The other thing which I particularly wish to talk about is the actual behaviour of the administration. I approach this topic with extreme diffidence. I am not one of those who have visited Germany, though I have met very many people who have done so, and I have cross-examined many of them. I am not one of those who are tempted to suspect that British administration overseas is always bad; all my approach is the other way round. My natural inclination is to say, as my right hon. and gallant Friend on the Opposition Front Bench said, that he is quite sure that those responsible on the spot for this administration are doing a very good job, and I am quite sure that they are. I am equally certain that there must be a considerable number of cases where they are not doing the job as well as they ought to be doing it—the thing would not be a human machine if that were not so. If you pause to imagine the conditions in which this work is being done, I think you must admit that the number of cases in which things will be done badly must be likely to be unusually high unless there is unusually good supervision from above. First of all, how are you to get the best people to stay there? I see they are still advertising for schoolmasters at £800 or £1,000 a year to go to Germany. I am bound to say that if there are any schoolmasters still in the market worth £800 or —1,000 a year, I should have thought there was plenty for them to do in this country; and I personally cannot believe in this talk about re-educating the Germans, or educating the Germans up to democracy. It seems to me to be pantomime nonsense and a complete misunderstanding of all human history. The only way to educate people to be democrats is by exemplification and not by indoctrinisation, and that can be shown to be so even by a definition of the terms. A democracy which arises out of the fact that the education is so controlled and so effective that the persons who become democrats could not have become anything else, is not a democracy. I cannot believe that really they are getting the best schoolmasters for the purpose, and I hope they are not, because I believe there is plenty for good schoolmasters to do here, and I should be sorry to see them, so to speak, sitting on pot eggs over there, when they might be sitting on fertile eggs here. That is one difficulty.

There is another difficulty. We have got a world in which the standards of misery are so terrific that we can hardly imagine them. The great difference, even in prewar days, between this country and the rest of Europe, was that happiness was assumed to be normal here. I do not say that more of us were happier than people in France or Italy, but happiness was assumed to be normal, and anything that departed from it was assumed to be an unfortunate accident. That was the great difference between ourselves and the Continent in the years before 1939. In a country where happiness can be assumed to be normal, corruption and blackmail are much more easy to resist, but in a world where extreme unhappiness is not only the normal, but almost the universal air that men breathe. in such a world corruption and blackmail will seep through every pore of the skin of all but the best men. It must be so; it cannot but be so.
━━━━━━━━━━━━━━━━━━━━━━━━━━━━━━
#### PROBLEM DESCRIPTION:
List every country named by name in the speech on administration in Germany. The material that comes next isn't needed here.

#### INFORMATION SHOWN:
━━━━━━━━━━━━━━━━━━━━━━━━━━━━━━
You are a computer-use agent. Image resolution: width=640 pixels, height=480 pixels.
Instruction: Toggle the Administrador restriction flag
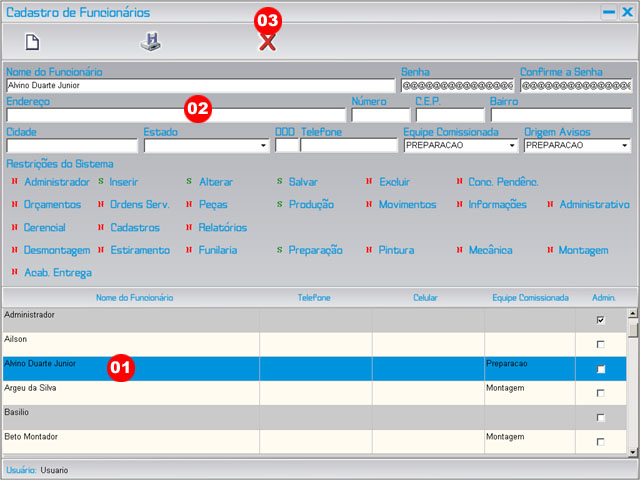[15, 182]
━━━━━━━━━━━━━━━━━━━━━━━━━━━━━━
#### FINISHED EXERCISE:
Germany, France, Italy